For fertilizer producers the new automotive application of urea could be a boon, creating an additional market over the next decade for the product, though truckmakers will need a cleaner, industrial grade than what is spread on fields.
DaimlerChrysler will introduce its first diesel truck with a new catalytic converter designed to use urea to clean nitrogen oxides from exhaust emissions in early 2005, and other manufacturers will soon follow, DaimlerChrysler's Johannes Ebner said.
"We will make our first vehicle delivery in January or February. Colleagues from Volvo will follow soon," Ebner told Reuters on the sidelines of a fertilizer conference in Oslo, Norway, sponsored by brokerage Fondsfinans.
The technology is not entirely new. Rival truckmakers cooperated in developing it in the early 1990s, though they have been working separately on it lately.
Ebner said it already has been used in marine diesel engines, and analysts say it could catch on in stationary power generation at diesel plants, especially in North America.
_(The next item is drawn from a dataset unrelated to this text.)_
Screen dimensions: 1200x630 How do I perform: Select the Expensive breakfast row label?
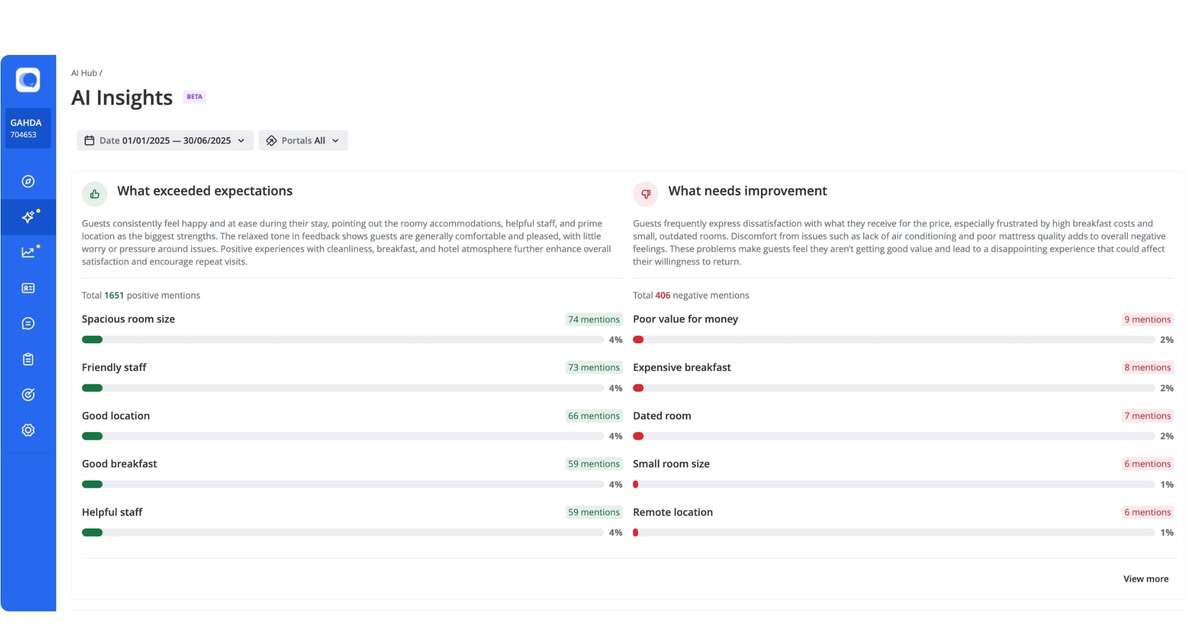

The technology is called Selective Catalytic Reduction, or SCR, and most European heavy truckmakers are lined up behind the system. Most commercial vehicles are diesel trucks.
DaimlerChrysler adopted the technology because it had reached the limits of the emission reductions that could be obtained through changes in diesel engine design, so it needed to treat the exhaust instead, Ebner said.
A water solution with 32.5 percent urea is injected into the exhaust fumes before they enter the catalytic converter and turns polluting nitrogen oxides into harmless nitrogen and water, Ebner said.
The technology will enable diesel trucks to comply with the European Union's Euro 4 emission standard, which comes into force in 2005, and the tougher Euro 5 standard, which takes effect in 2008, DaimlerChrysler said earlier.
Ebner said that trucks with SCR converters will cost about $6,500 more than vehicles without them, but an incentive scheme due to be imposed on Germany's autobahn will make it economical for owners in the long run to operate such trucks.
Truck drivers will need to fill up on the urea solution -- in a separate tank from fuel -- at filling stations, and Austrian oil and gas group OMV has taken the lead in planning a wide network of stations for the service, Ebner said.
OMV, which already offers the solution called AdBlue at a few stations, has said that it aims to build a network of 67 OMV stations to dispense the urea solution along major routes in central Europe by 2007.
Analysts estimate that over the next 10 years, use of urea for exhaust cleaning in diesel trucks could create 1-1.5 million tons of additional demand for the product, analyst Stephen Mitchell from market analysis firm Decyfer told the conference.
That would boost a global urea market estimated at about 43 million tons per year, according to industry data.